From James Grippando

Last week I saw a national headline that, once again, made me ask “Why do I live in Miami?” It was some survey by AAA reporting its findings on “the rudest drivers in America.” I thought surely L.A. or New York would be at the top of the list. Nope. It was none other than my home, Miami. (Technically I live in Coral Gables, but it’s hard to argue that you’re not part of Miami when you share a zip code with the University of Miami.) I guess I shouldn’t be surprised. Even among the more courteous drivers, the international sign of ill will is used more often here than turn signals. At least they don’t shoot you.

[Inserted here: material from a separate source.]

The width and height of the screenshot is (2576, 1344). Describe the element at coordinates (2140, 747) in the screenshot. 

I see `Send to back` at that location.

Fortunately, something good happened this week to make me glad to live in Florida, if not Miami. My law school did a feature of me for the alumni magazine. What made the piece particularly nice was the fact that it was triggered by the unusual setting I chose for the most exciting scenes in my latest Jack Swyteck novel, Got the Look—the Florida aquifer. For any Gator (that’s what we Florida grads call ourselves) tubing down the Ichetuknee River is a veritable right of passage. The river runs for six miles across north Florida , not too far from Gainesville , where I went to school. I made my first trip in an old black inner tube in 1977, and I was struck by two things. One, the water was absolutely crystal clear. Two, it was freakin’ cold! This was not an entirely pleasant surprise (though it was a welcome enhancement to the six-pack floating alongside me). I soon learned that the Ichetucknee rises up from the watery underworld of the north Florida aquifer, a limestone labyrinth of interconnecting caves and caverns that was millions of years in the making and that now discharges 7.7 billion gallons of crystal-clear drinking water every day. Some of the caves stretch for miles, and the average liter of water percolates and circulates around and around for twenty years before reaching the surface.

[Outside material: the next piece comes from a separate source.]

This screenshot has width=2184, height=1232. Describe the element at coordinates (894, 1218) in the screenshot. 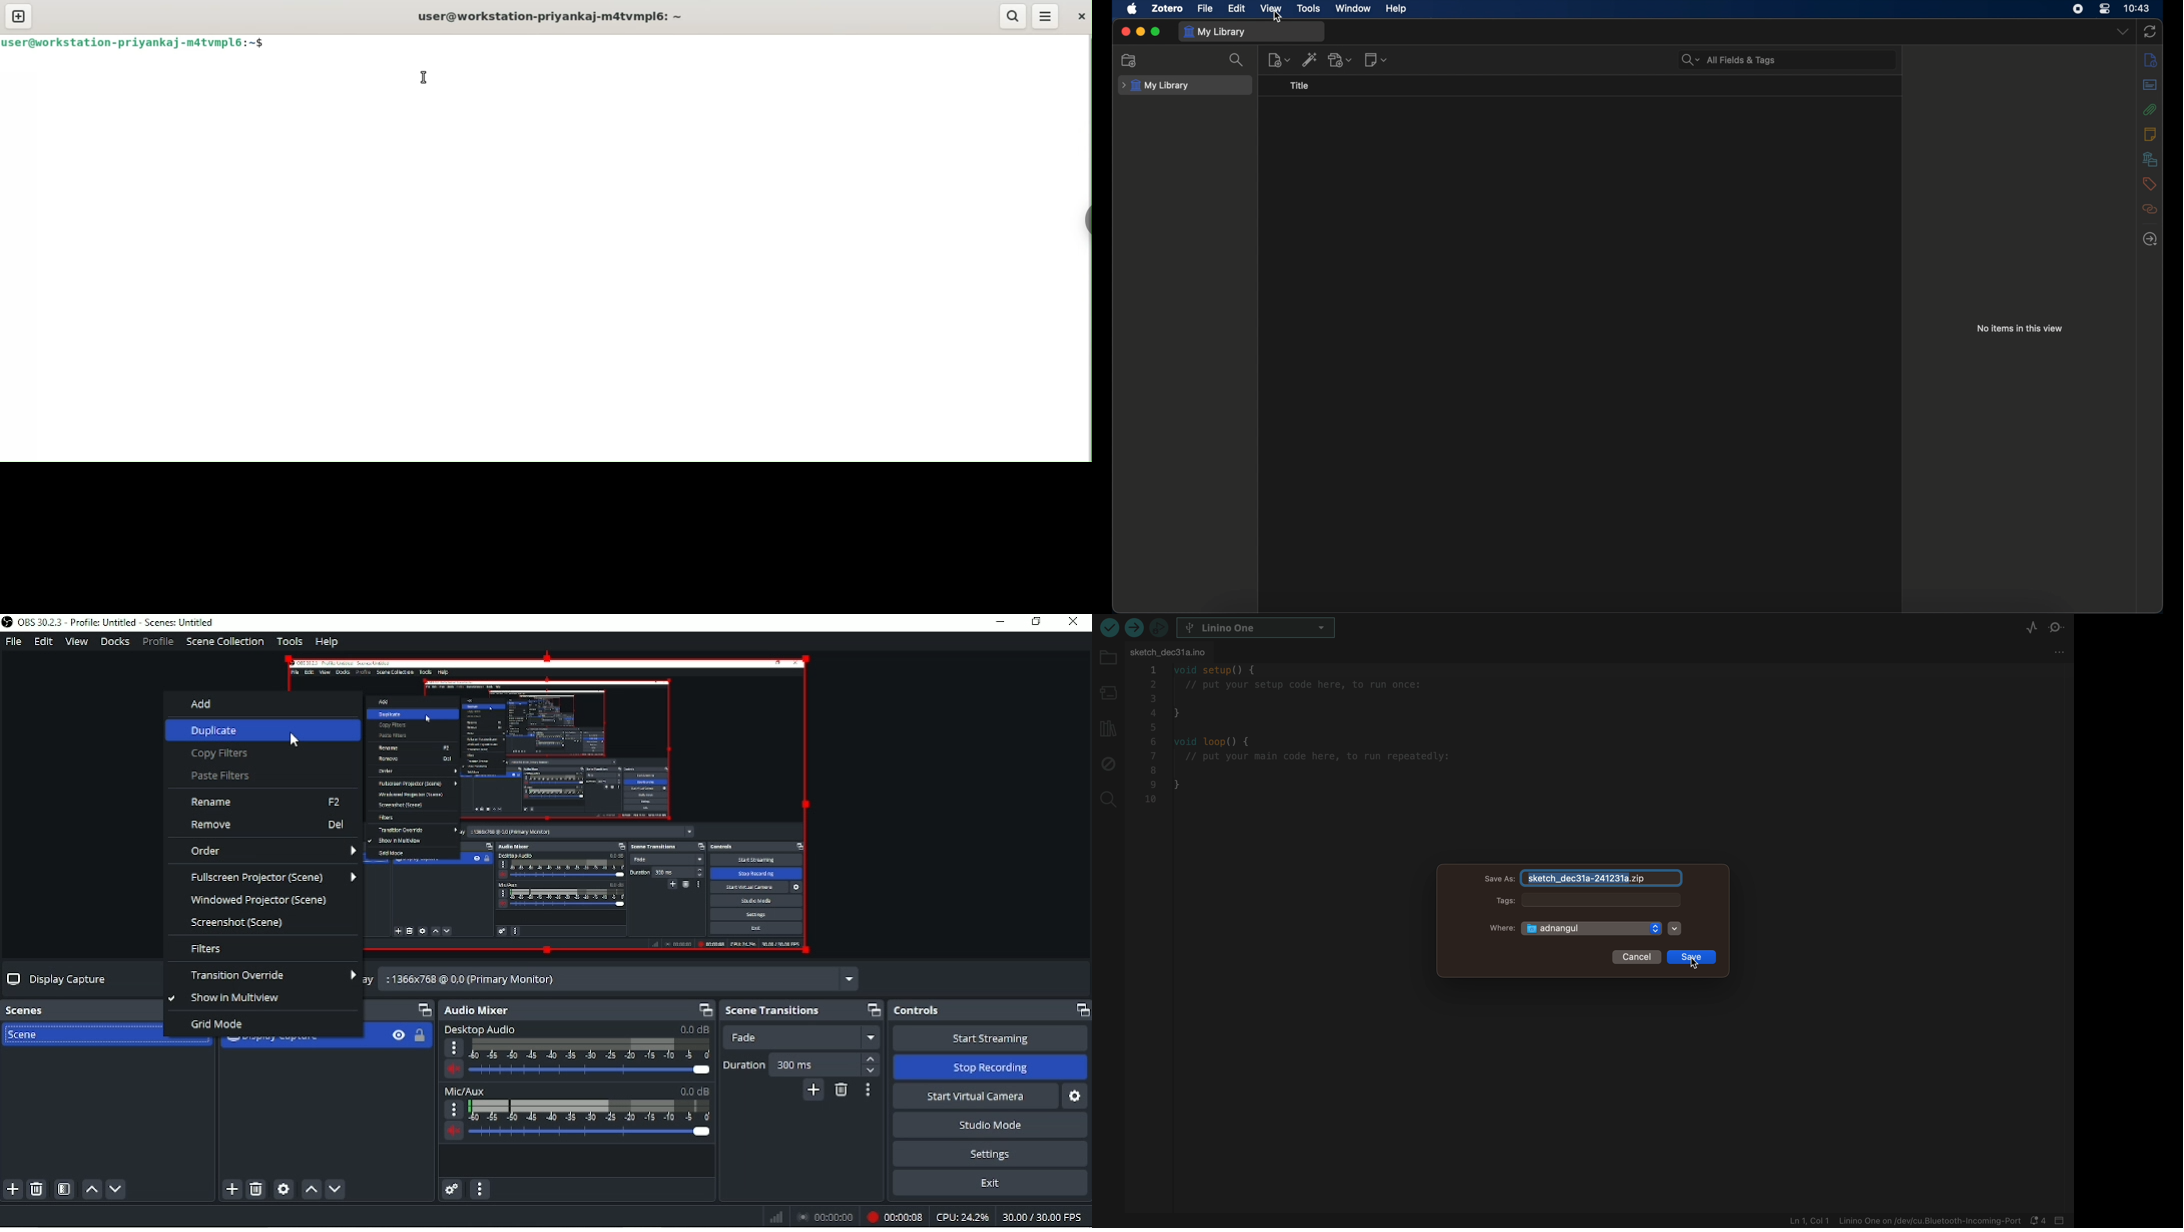

I see `Recording 00:00:04` at that location.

I remember coming to a wide part of the river where thousands of small air bubbles were rising from the river bed. “Cave divers,” my friend told me. I was dumbstruck. Basking in the sunshine while floating down the cold river in an inner tube was one thing. But it gave me chills to think of people beneath the riverbed, crawling through tiny openings, meandering through tons of jagged limestone, clinging to flashlights, checking gauges, sucking air through hoses—willingly swimming down, down, down into those confusing honeycombs in the earth where plenty of divers had lost their lives in the name of sport. And it raised an obvious question: Why?

In my mind’s eye, I can still see those air bubbles rising from the riverbed, and as a student at the University of Florida , I saw the newspaper reports of divers who lost their way and drowned in the aquifer, many of them just around the corner from daylight. Tragically, it still happens. In fact, just last summer (2005) another diver drowned at Ginnie Springs, a place that features prominently in Got the Look. It will happen again, I’m sure. Again, you might ask: Why? The answer, I suppose, is that the Florida aquifer is one of the most amazing, mysterious, alluring, and dangerous places that nature has to offer.

I suppose you could say the same about Florida in general. Rude drivers and all.